PRUÉBALO
Edita el fragmento sobre los límites humanos: reprodúcelo empezando en las palabras que contienen "Tampoco se trata" y deteniéndote después de "mismos, el intelecto.". En esa parte, cambia "liebre" por "polilla".

FRAGMENTO DEL DOCUMENTO
■ ■ ■
Lo que necesitamos es un cambio moral fundamental, o más bien volver a lo que siempre ha sido la base de la moral humana, y sólo de la moral humana. Para empezar, necesitamos volver a aprender el concepto de limitación. Lo ilimitado es la ausencia de estructura, y por tanto el caos - lo que traducimos como «caos» en los textos de los primeros filósofos griegos es el griego apeiron, que significa ausencia de límites, ausencia de fronteras. No necesitamos escapar a otros planetas, la Tierra es nuestro «suelo original» y tenemos que cuidarlo bien, porque no tenemos otro. No necesitamos ser inmortales. La vida parece demasiado corta sólo a quienes no la han vivido bien. Como dijo Séneca: «No: la naturaleza no nos da demasiado poco: somos nosotros los que perdemos demasiado. Nuestra existencia es suficientemente larga y más que suficiente para la realización de las más grandes obras, si todas sus horas estuvieran bien distribuidas. Pero cuando se pierde en los placeres o en la despreocupación, cuando ningún acto loable señala su uso, entonces, en el momento supremo e inevitable, esta vida que no habíamos visto trabajar, sentimos que ha pasado sin retorno.» [Sobre la brevedad de la vida]
Por tanto, percibir nuestros propios límites también significa ser capaces de discernir lo que es importante, lo que merece la pena consentir, y las trivialidades que aceptamos de los niños que tienen que crecer, y que a veces seguimos perdonando a los jóvenes, pero que se vuelven ridículas cuando alcanzan la madurez.
No se trata de renunciar a los placeres de la vida, sino de saber dónde están los verdaderos placeres que aportan una felicidad duradera. No hacen falta juegos sofisticados que impliquen potentes máquinas y consuman ancho de banda de la red. Una partida de cartas permite pasar unos momentos relajantes con los amigos. Si excepcionalmente podemos tener manjares suculentos y raros, por qué no, pero no debemos echarlos de menos cuando no los tenemos. De Séneca pasamos a Epicuro, pero los grandes sabios griegos se reúnen a menudo.
Tampoco se trata de renunciar al progreso del conocimiento, pero ¿qué conocimiento teníamos cuando construimos tal o cual máquina? Podemos saber cómo funciona, pero no hemos dado un paso hacia la verdad, porque lo útil no es lo mismo que lo verdadero, casi no tienen nada que ver. Conocer es estar atento a la vida, al mundo y a la belleza de la naturaleza. Percibir, como decía Kant, las dos cosas más bellas: el cielo estrellado sobre mí y la ley moral dentro de mí. Nada de esto resuelve nuestros problemas. Pero es el principio de una conversión de la mirada. Dejamos de estar fascinados por el progreso tecnológico como una liebre en los faros de un coche, y entonces podemos centrarnos en lo esencial, es decir, la perfección moral y el uso de la mejor parte de nosotros mismos, el intelecto.
■ ■ ■
DATOS PROPORCIONADOS
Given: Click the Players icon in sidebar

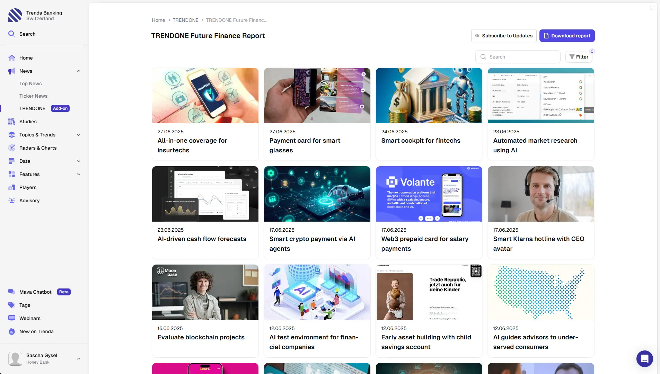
■ ■ ■
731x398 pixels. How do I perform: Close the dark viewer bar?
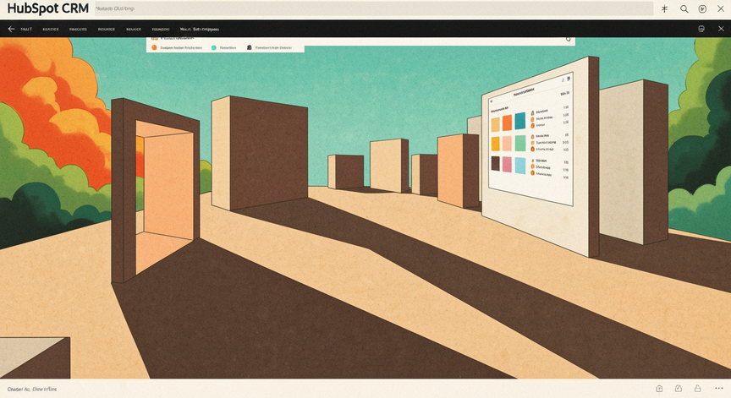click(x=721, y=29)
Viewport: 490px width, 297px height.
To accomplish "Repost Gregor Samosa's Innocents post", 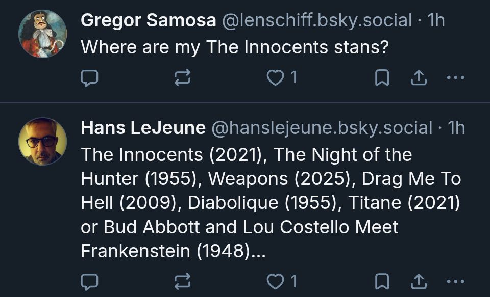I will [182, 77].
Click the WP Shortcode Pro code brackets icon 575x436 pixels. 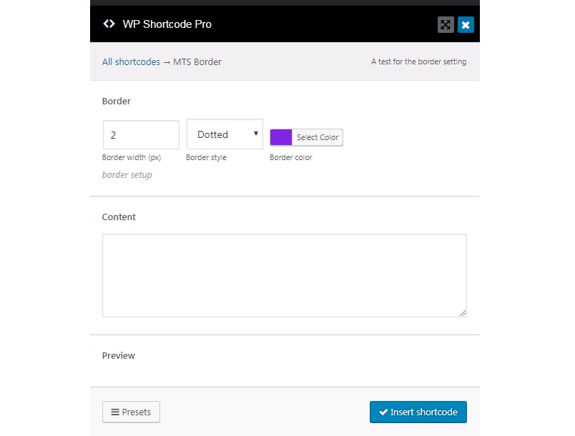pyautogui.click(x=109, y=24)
■ ■ ■
TU SOLUCIÓN
Tampoco se trata de renunciar al progreso del conocimiento, pero ¿qué conocimiento teníamos cuando construimos tal o cual máquina? Podemos saber cómo funciona, pero no hemos dado un paso hacia la verdad, porque lo útil no es lo mismo que lo verdadero, casi no tienen nada que ver. Conocer es estar atento a la vida, al mundo y a la belleza de la naturaleza. Percibir, como decía Kant, las dos cosas más bellas: el cielo estrellado sobre mí y la ley moral dentro de mí. Nada de esto resuelve nuestros problemas. Pero es el principio de una conversión de la mirada. Dejamos de estar fascinados por el progreso tecnológico como una polilla en los faros de un coche, y entonces podemos centrarnos en lo esencial, es decir, la perfección moral y el uso de la mejor parte de nosotros mismos, el intelecto.